Run a dedicated line too, I can see the a some AC unit in the wall for the hot days and a small heater for the cooler days being used. Plus figure in the lights, radio maybe a small fridge etc.

Do you know of anyone in the construction business? You be surprised on the material they throw away. Even if you don't know anyone stop by a place where they are building some houses and ask if they have any scrap you can have. Around me they toss all kinds of useful material away. Look for pieces of insulation board too if you plan on carving a river or something on the layout.


----------



## Southern (Nov 17, 2008)

Are you a SNOB, S.O.B?

Sorry.

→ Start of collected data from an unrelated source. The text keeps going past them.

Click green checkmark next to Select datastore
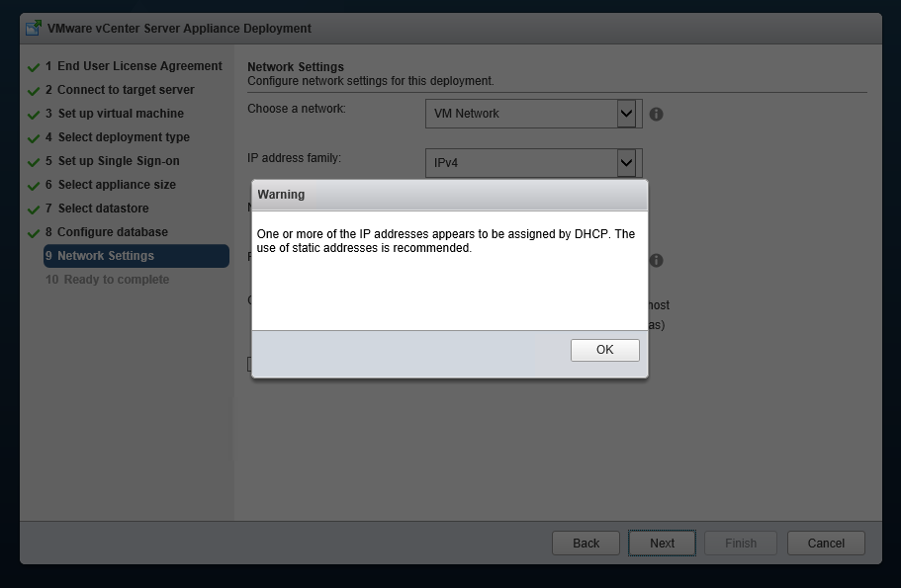The height and width of the screenshot is (588, 901). click(x=34, y=210)
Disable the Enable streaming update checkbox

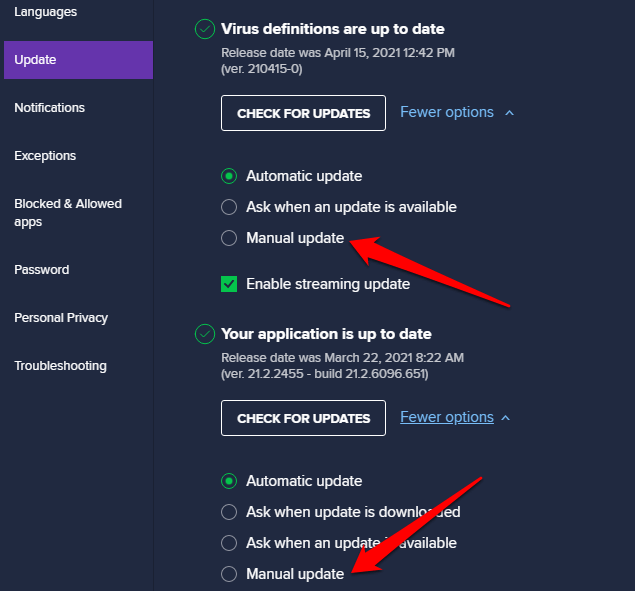[229, 284]
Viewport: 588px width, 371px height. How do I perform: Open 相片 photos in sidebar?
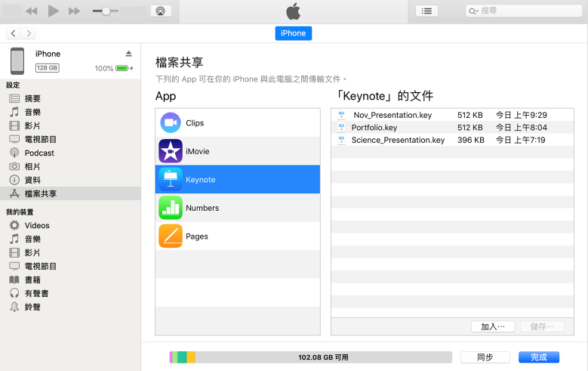coord(32,166)
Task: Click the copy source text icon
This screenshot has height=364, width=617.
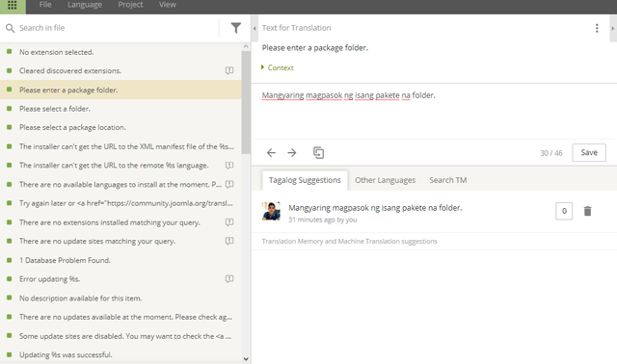Action: coord(318,152)
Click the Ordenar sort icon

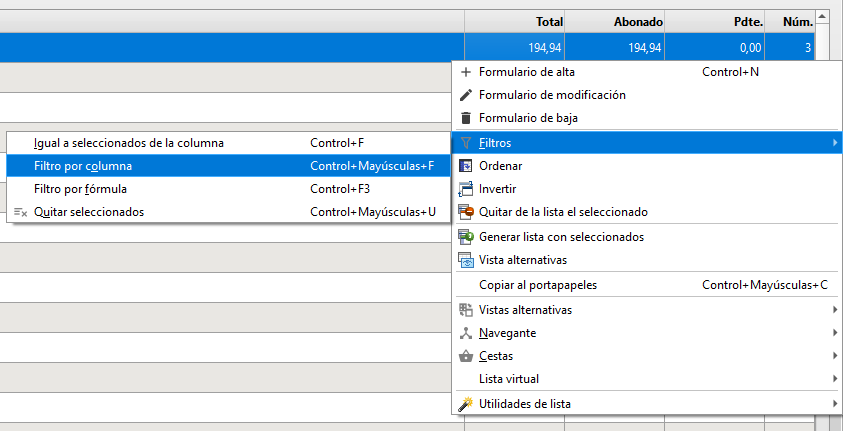[465, 166]

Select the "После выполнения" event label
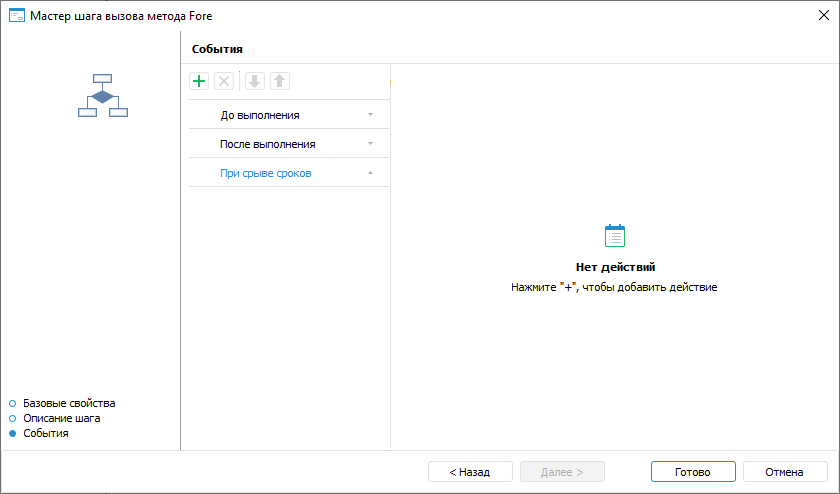pos(268,144)
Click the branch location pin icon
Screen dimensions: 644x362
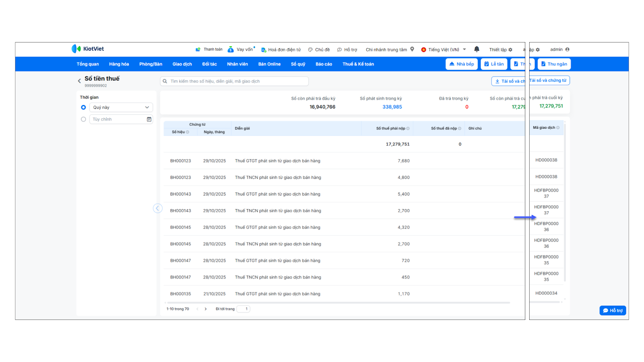(x=412, y=49)
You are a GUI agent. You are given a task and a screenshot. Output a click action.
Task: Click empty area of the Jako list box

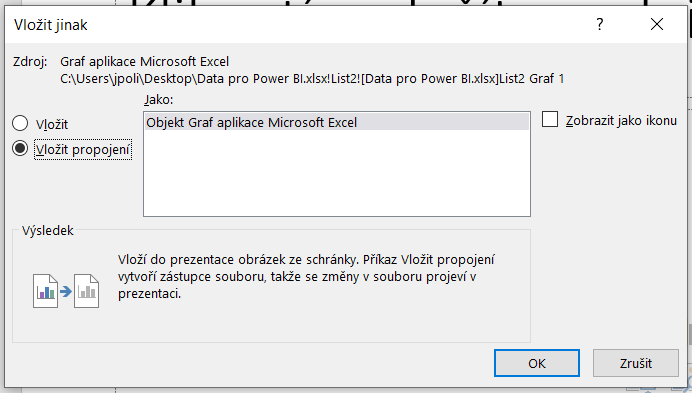[337, 173]
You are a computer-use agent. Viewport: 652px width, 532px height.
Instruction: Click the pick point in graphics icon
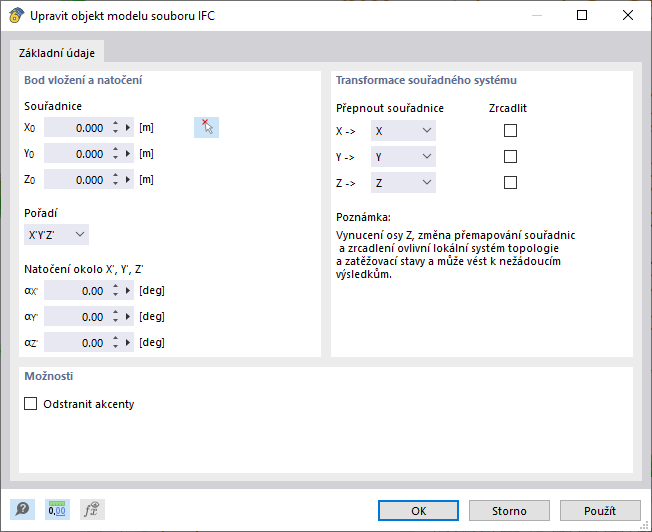(206, 127)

Just kidding, 
( that is a Charleston SC joke ) retating to Broad street. 
Slightly north of broad
South of broad.


----------



## Big Ed (Jun 16, 2009)

Southern said:


> Are you a SNOB, S.O.B?
> 
> Sorry. Just kidding,
> ( that is a Charleston SC joke ) retating to Broad street.
> ...


Is it a good looking broad?


----------



## REV (Sep 25, 2013)

well i found the local model RR club and their setup in the mall. cool place and a ton of cool ideas but it just seems more and more that i wont be able to do what i want with the limited space/funds i have, not to mention i have no idea the direction to go. i can SEE what i want in my head, but the one engine i wanted i found was around $1k new (o gauge, i think $600 for another 0. the Daylight is close to it) and local CL doesnt yield much help. im almost about to give up on this


----------



## REV (Sep 25, 2013)

looking at the lionel catalog, my favorites are;

N&W 4-8-4 J-class

SP GS-2 steam

Union Pac 4-12-2 steam 

and almost all the "pilot" series

i know most of those are 0 guage and not the size i want, but they have the LOOK i want


----------



## DonR (Oct 18, 2012)

Rev

You might try a search of those locomotive models as HO on Google. Most of them
will probably be available. Look also at the Bachmann, Athearn, Atlas,
and BLI web sites and see if any they make matches what you want.

A search on Amazon or Ebay might turn up something interesting also.

Don


----------